On Friday night, President Donald Trump issued a heartbreaking, intensely xenophobic executive order that indefinitely blocks immigration of Syrian refugees to the United States, and bans all immigration from seven predominantly Muslim countries (Iraq, Iran, Sudan, Libya, Somalia, Syria and Yemen) for 90 days. The order also suspends immigration of all refugees to the United States for 120 days.
The order contains the condition that refugees from these countries who practice minority religions, including Christianity, be given immigration priority, according to the New York Times. The order provides for some kind of religious test for refugees from affected countries, which will presumably be factored into determining their immigration status. Trump signed the executive order on International Holocaust Remembrance Day, which his administration acknowledged in a statement that did not mention antisemitism, and merely referenced the, “depravity and horror inflicted on innocent people by Nazi terror.”
At the same time, Trump signed a memorandum on Friday to undertake “a great rebuilding of the armed services,” calling for an increased military budget, the specifics of which have yet to be determined.
The ban went into effect immediately, and its consequences—for international relations, for resistance movements, for Muslim communities and communities of all kinds, for families and friends—are now being reckoned with and reported on as they begin unfolding in real time.
Chaos and confusion are already setting in at airports around the world as passengers are being turned away from international flights to the United States and, in some cases, being detained after just landing in the US and forced to return to their country of origin.
The Times’ initial story on the travel ban contains a litany of reports on travelers spurned, humiliated, inconvenienced, and endangered by the ban. A Syrian family of six, for instance, who had been living in a Turkish refugee camp, learned today that their long-awaited flight to Cleveland on Tuesday has been cancelled.

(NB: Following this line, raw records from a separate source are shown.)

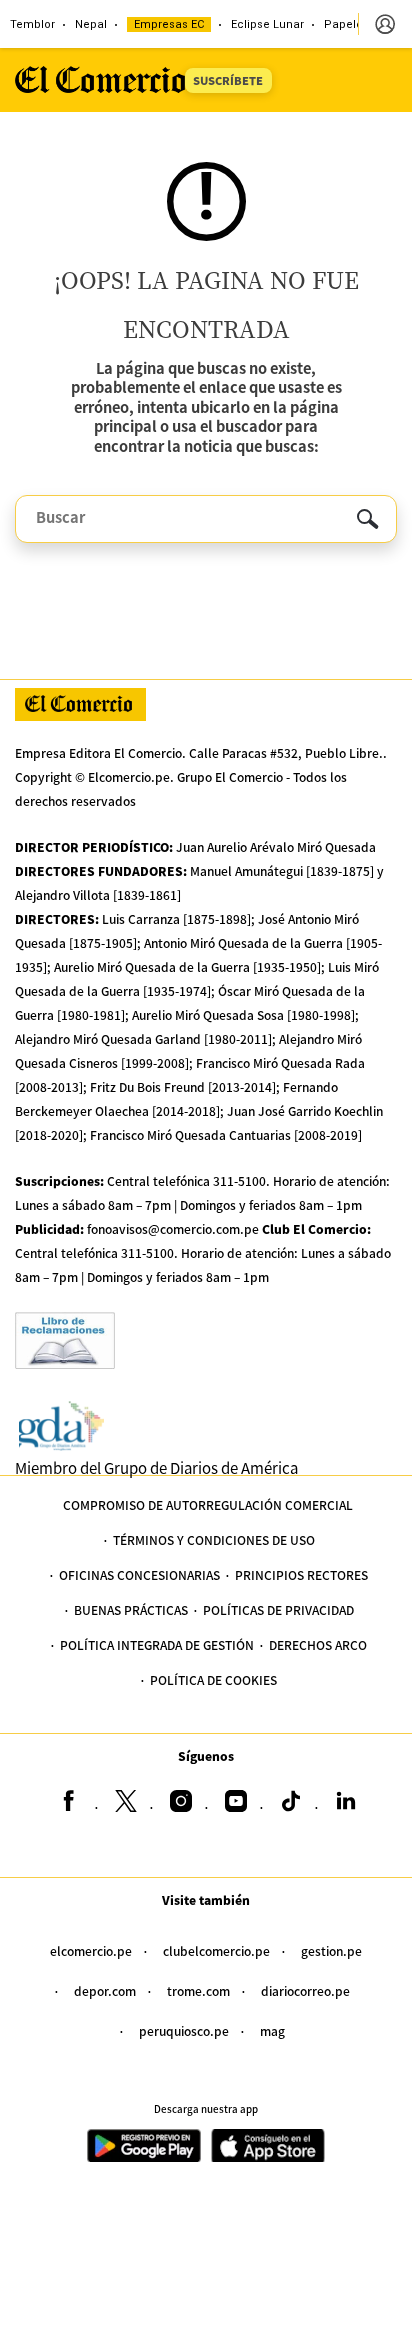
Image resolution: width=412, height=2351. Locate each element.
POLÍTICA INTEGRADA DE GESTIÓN (157, 1644)
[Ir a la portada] (80, 704)
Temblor (32, 24)
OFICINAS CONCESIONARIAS (139, 1574)
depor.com (105, 1990)
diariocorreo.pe (305, 1990)
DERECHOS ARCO (318, 1644)
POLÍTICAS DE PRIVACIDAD (278, 1609)
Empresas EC (169, 24)
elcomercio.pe (91, 1950)
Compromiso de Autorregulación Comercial (208, 1504)
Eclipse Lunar (267, 24)
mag (272, 2030)
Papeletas (351, 24)
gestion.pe (331, 1950)
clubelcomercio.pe (216, 1950)
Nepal (91, 24)
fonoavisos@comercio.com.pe (173, 1228)
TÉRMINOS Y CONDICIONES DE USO (214, 1539)
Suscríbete (228, 80)
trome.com (198, 1990)
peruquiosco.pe (184, 2030)
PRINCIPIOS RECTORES (301, 1574)
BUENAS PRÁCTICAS (131, 1609)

At New York’s John F. Kennedy International Airport, two Iraqi men—Hameed Khalid Darweesh and Haider Sameer Abdulkhaleq Alshawi—were detained on Friday night immediately followed the president’s order. Lawyers representing the men, who have ties to the US military and were granted visas to enter the country, filed a lawsuit against President Trump and the US government on Saturday, claiming that the executive order is, “unlawful as applied to petitioners,” and that their continued detention, “violates their Fifth Amendment procedural and substantive de process rights.”
The lawyers also filed a motion for class certification to represent all refugees and immigrants being unlawfully detained as a result of Trump’s order. Twelve people were detained overnight at JFK airport alone. Protests at the airport are already underway.
The New York Daily News reported on Saturday that one of the travelers detained at JFK—a Chilean woman who, according to a law enforcement source, didn’t want to return to Chile—attempted suicide by downing 30 sleeping pills and some muscle relaxants. Officials told the Daily News that the woman is now in stable condition at Jamaica Hospital.
CNN reported on Saturday that Iran has issued its own ban on US citizens in response to Trump’s executive order. the Iranian Foreign Minister commented on the US ban in a statement, calling it “an obvious insult to the Islamic world and in particular to the great nation of Iran.”
It’s also being reported that Iranian film director Asghar Farhadi, who just this week received an Oscar nomination for his latest film The Salesman, will be banned from attending the awards ceremony in February.
This post will be updated as the devastating effects of Trump’s immigration ban continue to take shape.
Update, 5:50 PM: Trump’s immigration ban targeting Muslims and refugees is literally called “Protecting the Nation From Foreign Terrorist Entry Into the United States.” This is the stated purpose of the order, yet, as many journalists have pointed out, no one who has emigrated from (or whose parents emigrated from) the seven predominantly Muslim countries singled out for additional immigration restrictions has ties to any killings on US soil deemed “terrorist attacks” since the September 11 attacks.
Donald Trump also doesn’t have any ties to these countries, no business ties, at least, though he and his family do have financial interests in several other predominantly Muslim countries not mentioned in the ban—like Egypt, Turkey, and Saudi Arabia. Is this a conflict of interest? With humanity, certainly. With the Constitution, well, Obama’s former ethics advisor Norm Eisen seems to think so.
But, you never know, it’s not as if the media is even aware of all the business deals Trump has been involved in over the years—there’s always the chance his tax returns could bail him out. Trump should totally release those.